> **Assigned task 1**
Check each statement against the article below on smoking and COVID-19. Answer yes or no for each, and quote the words from the article that decide it.
(a) The doctors observed 480 patients who tested positive, and 350 of them were hospitalized.
(b) The hospitalized patients had a median age of 44.
(c) The study in the New England Journal of Medicine covered 1,000 patients.
> **Assigned task 2**
List every percentage figure that appears in the article below on smoking and COVID-19.

Smoking doesn’t guarantee that you won’t get a COVID-19 infection, and smoking can make a COVID-19 infection worse for you. But French doctors observed that fewer COVID-19 patients were smokers than they were expecting, The Guardian reports. A team at the Pitié-Salpêtrière hospital in Paris penned a study on the matter, proposing a nicotine patch trial that could provide additional answers.
“Our cross-sectional study strongly suggests that those who smoke every day are much less likely to develop a symptomatic or severe infection with Sars-CoV-2 compared with the general population,” the Pitié-Salpêtrière study says. “The effect is significant. It divides the risk by five for ambulatory patients and by four for those admitted to hospital. We rarely see this in medicine.”
The doctors observed 480 patients who tested positive, 350 of whom were hospitalized. Of those admitted, 4.4% were regular smokers while 5.3% of the people who were released had smoked. The median age of the former was 65, while those with less severe symptoms had a median age of 44. These numbers aren’t in line with statistics for the general population in France. Some 40% of those aged 44-53 smoke and between 8.8% and 11.3% of those aged 65-75 are smokers, according to the local Santé Publique France authority.
The study seems to confirm the findings of similar research from China. A study published in the New England Journal of Medicine at the end of March said that only 12.6% of 1,000 patients were smokers, a figure that was significantly lower than expected. Some 28% of people in China are smokers.

> **Data listing**

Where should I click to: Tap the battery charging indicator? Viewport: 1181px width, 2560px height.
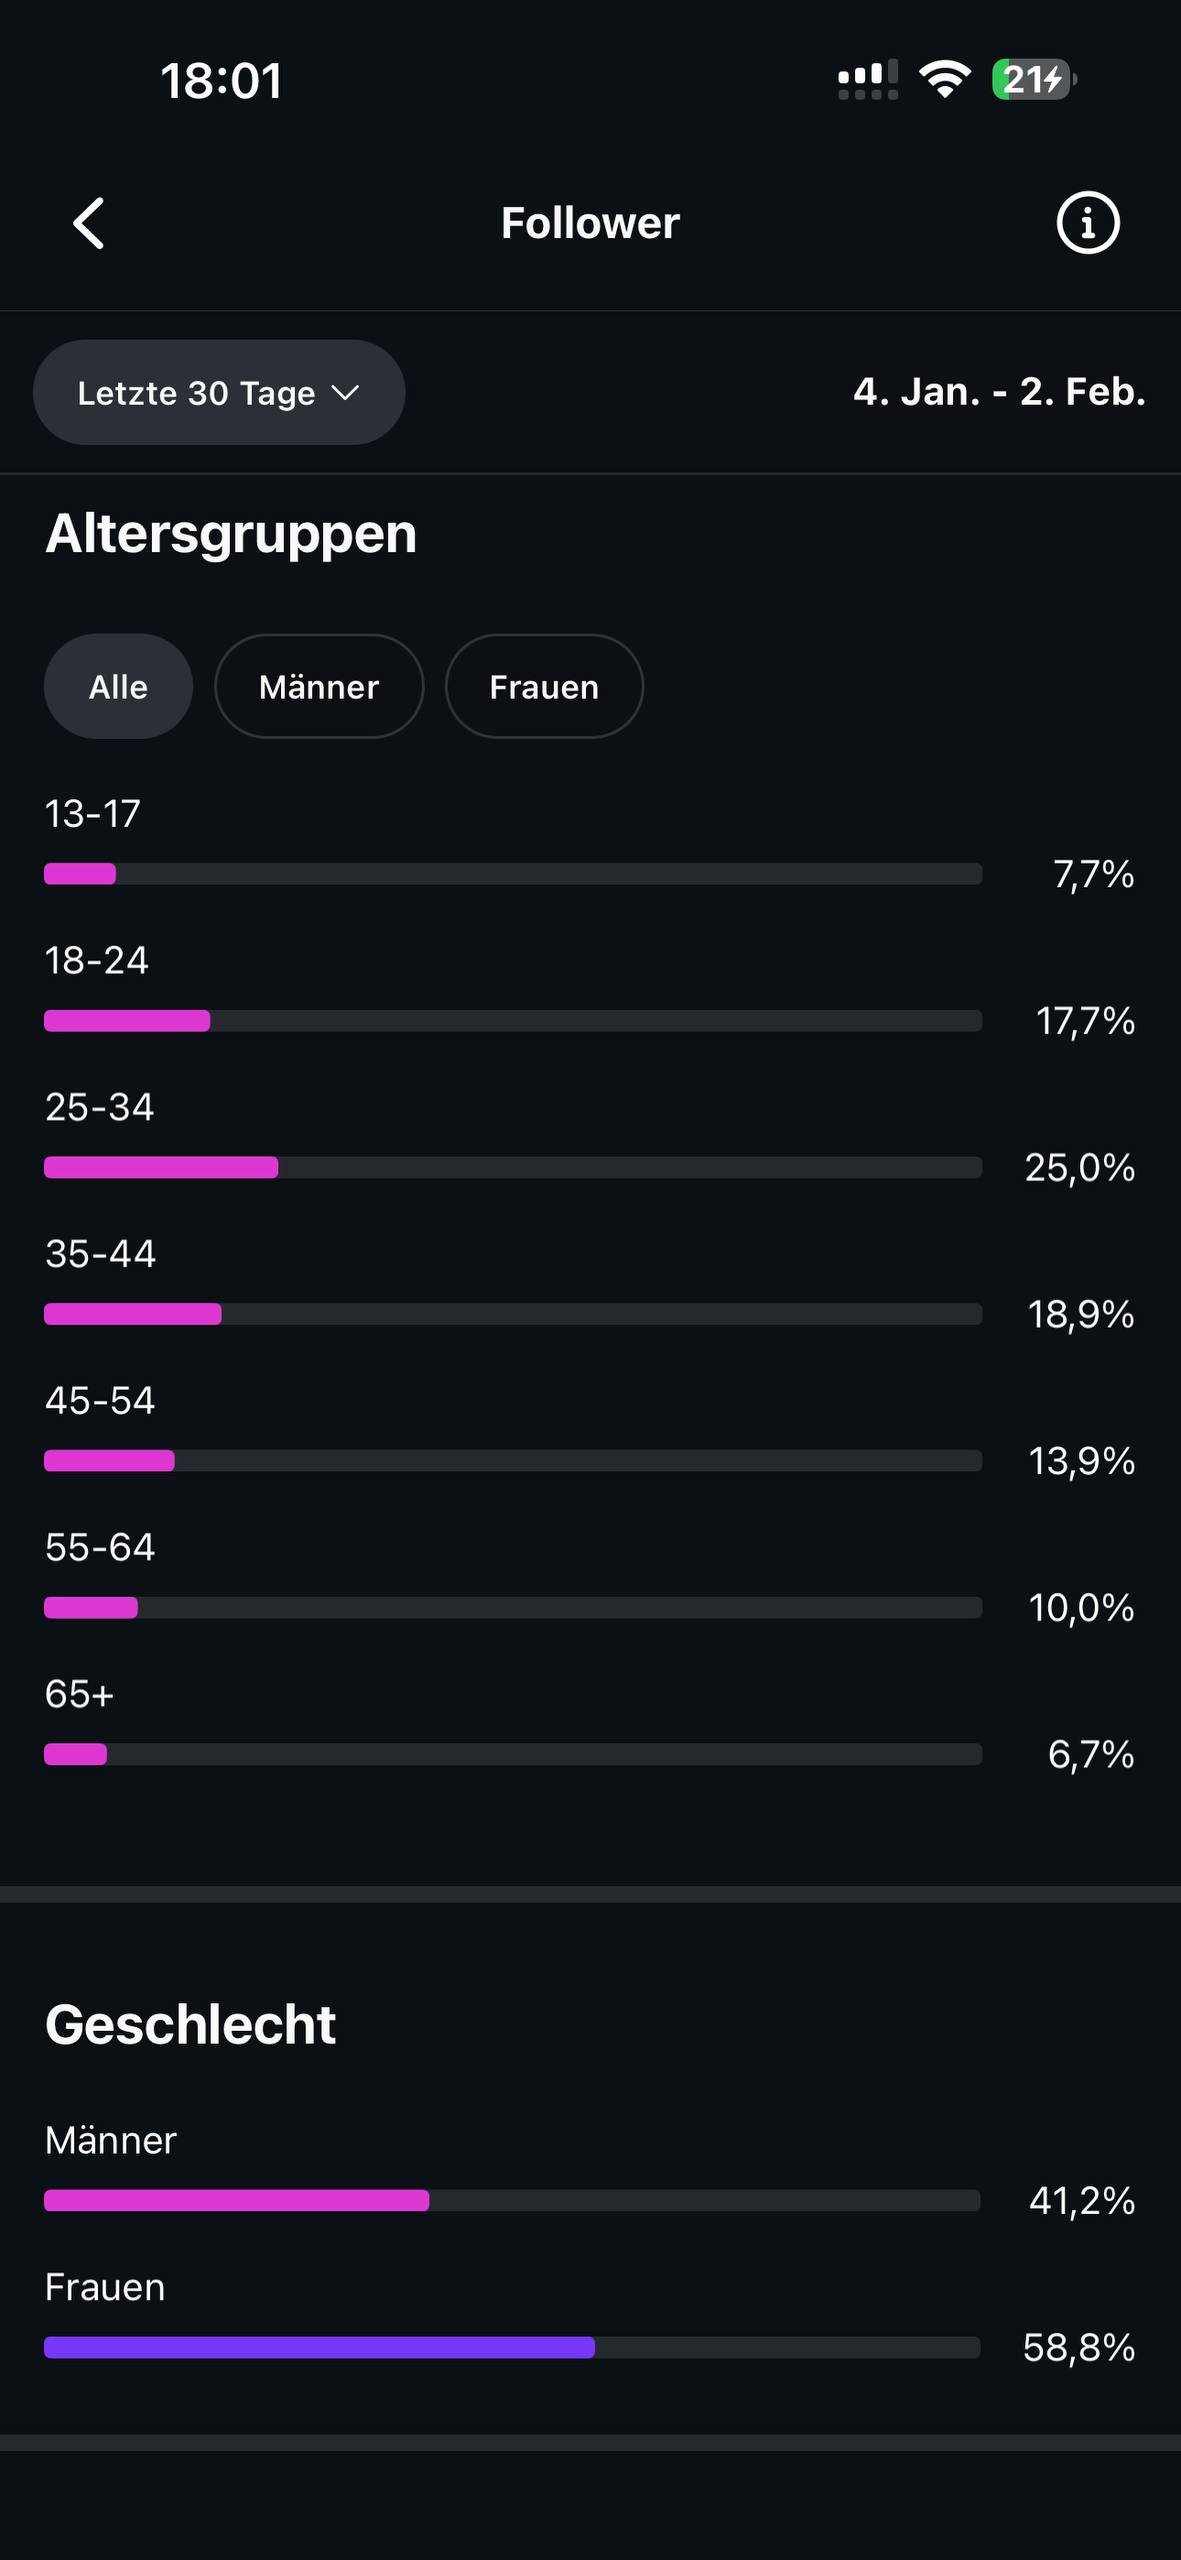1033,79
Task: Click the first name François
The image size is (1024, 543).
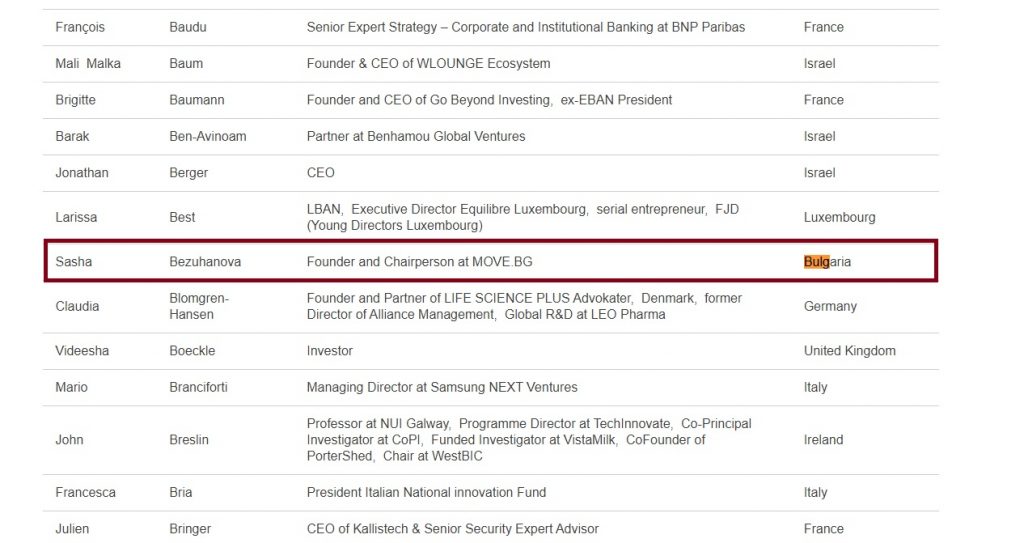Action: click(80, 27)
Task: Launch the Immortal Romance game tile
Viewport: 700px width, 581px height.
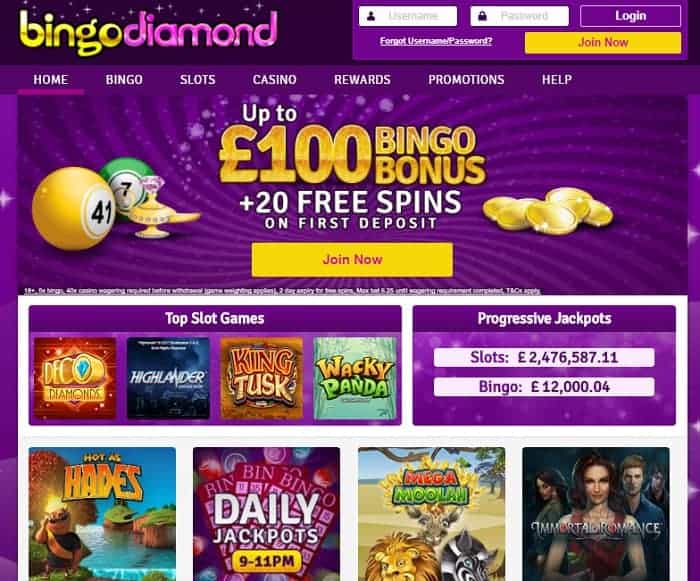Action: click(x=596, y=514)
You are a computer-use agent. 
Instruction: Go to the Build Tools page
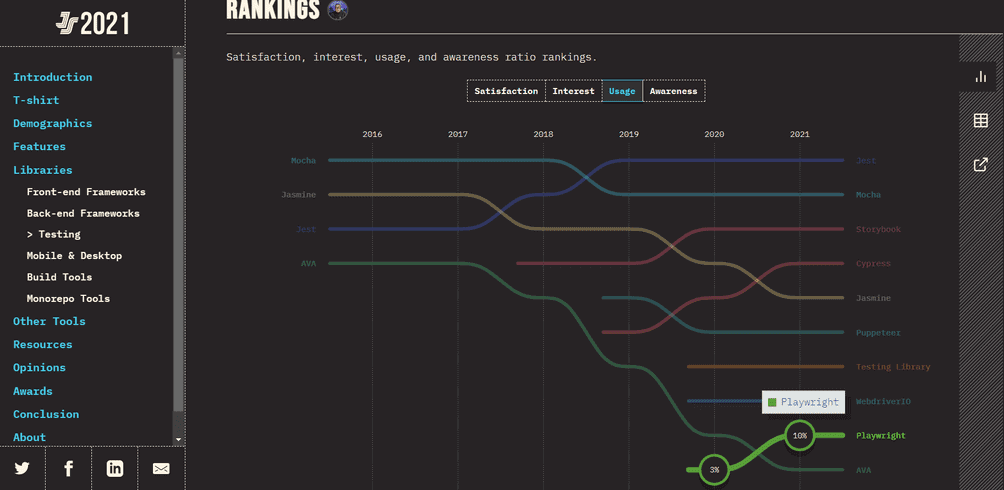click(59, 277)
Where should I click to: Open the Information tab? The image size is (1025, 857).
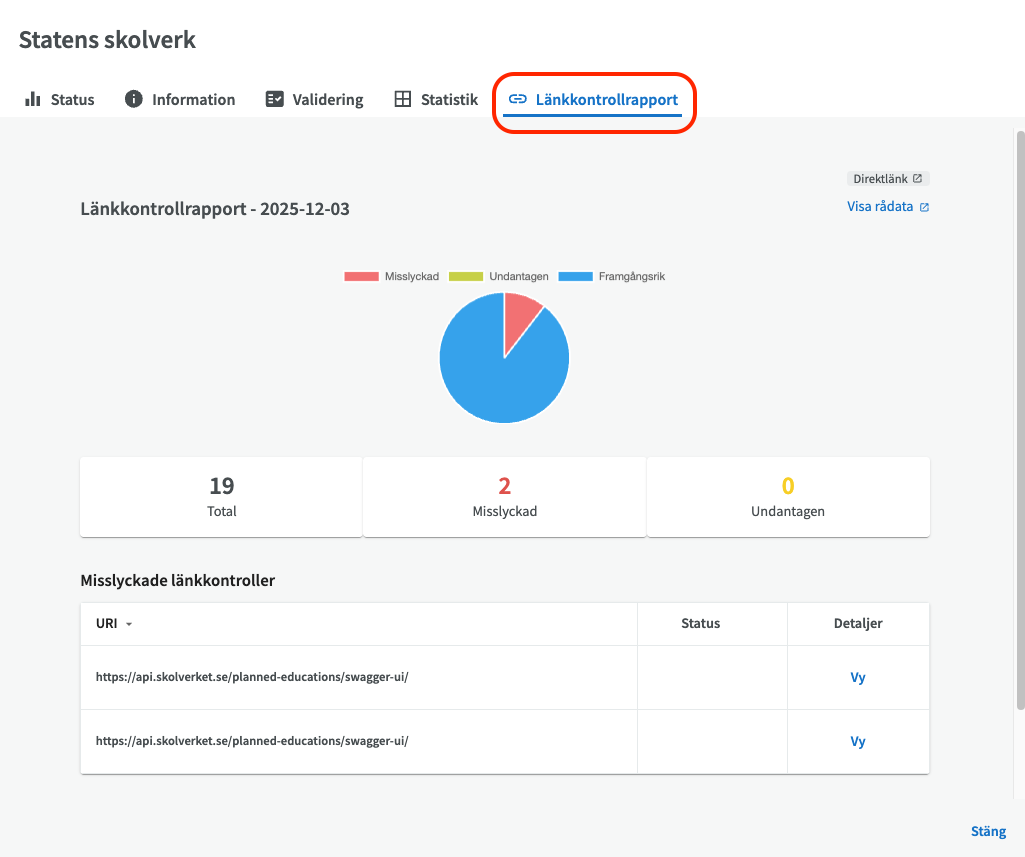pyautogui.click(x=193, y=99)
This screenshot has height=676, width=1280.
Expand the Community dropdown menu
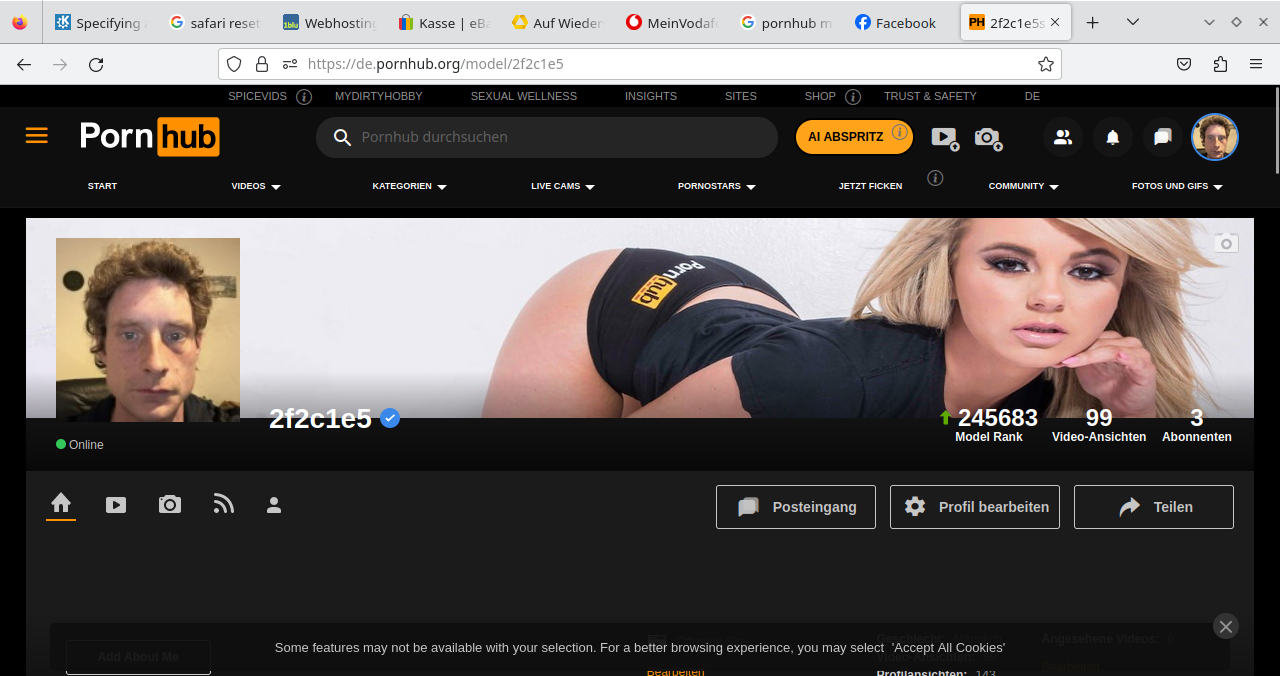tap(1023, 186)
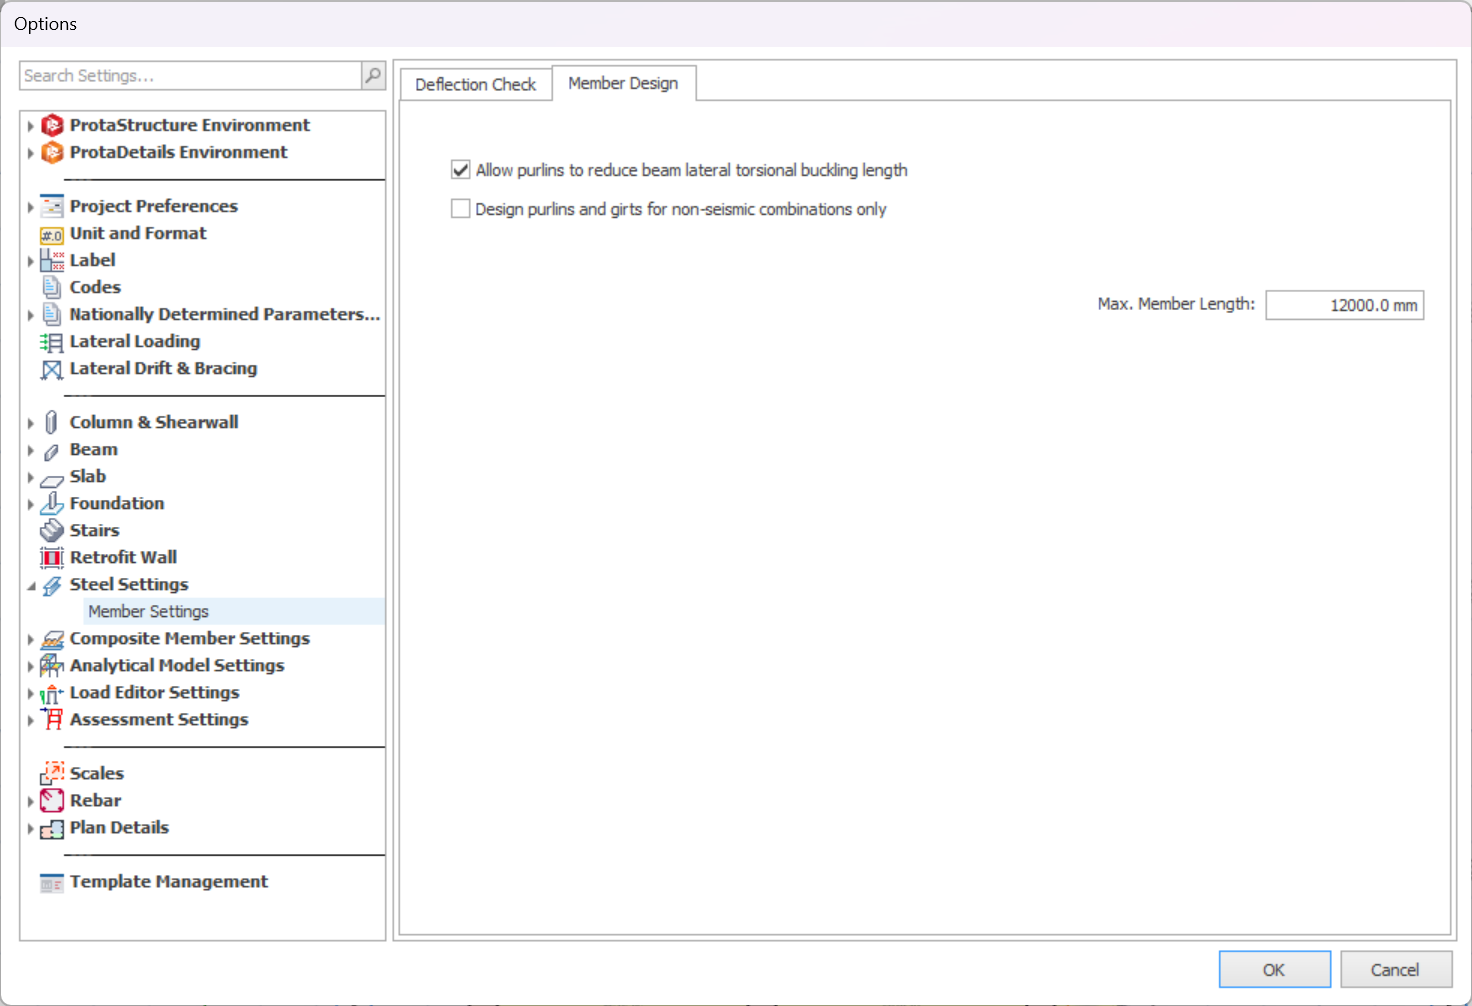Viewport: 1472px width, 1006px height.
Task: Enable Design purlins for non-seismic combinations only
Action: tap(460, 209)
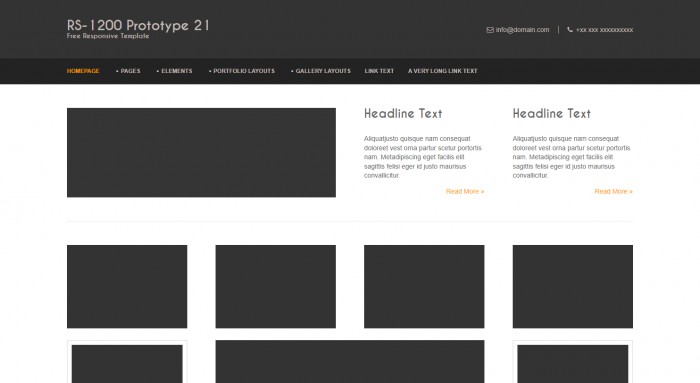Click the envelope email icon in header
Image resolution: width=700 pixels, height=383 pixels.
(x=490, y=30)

> **Exercise solution 1**
(a) Yes: "The doctors observed 480 patients who tested positive, 350 of whom were hospitalized."
(b) No: "The median age of the former was 65, while those with less severe symptoms had a median age of 44."
(c) Yes: "only 12.6% of 1,000 patients were smokers"

> **Exercise solution 2**
4.4%
5.3%
40%
8.8%
11.3%
12.6%
28%